The country’s 32 managed isolation and quarantine hotels are costing taxpayers more than $2 million a day, and due to go over budget before 31 December as RNZ reports.
Cabinet is due to consider long-term funding options for managed isolation and quarantine before the end of the year.
The government is likely to recoup only about 3 percent of what it’s spent since August when it started a ‘pay-to-stay’ scheme for short-term returnees.
More than 75,000 returnees have passed through the country’s managed isolation and quarantine hotels. Figures from MBIE show each stay takes more than $6000 out of the $499 million the government set aside for the system this year.
MBIE took charge of managing the isolation and quarantine system in September and spent $131 million in two months, leaving $121 million remaining by the end of October.That means it is on track to go over budget before the end of the year, because it’s spending about $2.4 million a day.
To put that in perspective, it’s less than the country’s prisons operating budget of about $3 million a day, but more than a government department like DOC, which runs on about $1.8 million a day.

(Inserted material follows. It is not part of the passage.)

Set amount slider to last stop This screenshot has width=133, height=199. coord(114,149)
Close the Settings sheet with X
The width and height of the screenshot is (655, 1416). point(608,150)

Victoria University senior policy researcher Michael Fletcher believes it’s justified by the comparative costs of letting Covid in.
“They would dwarf the price that we’re talking about, in terms of the MIQ stays. Even the direct costs – I hate to imagine what one night in ICU would cost the government, and that’s only the immediate, direct health cost,” he said.
The MIQ money is coming almost entirely from the public purse, despite a fee scheme that began in August.
People returning to the country for less than 90 days are liable to pay $3100 per person, plus $950 for each additional adult and $475 for a child – less than half the cost of their stay.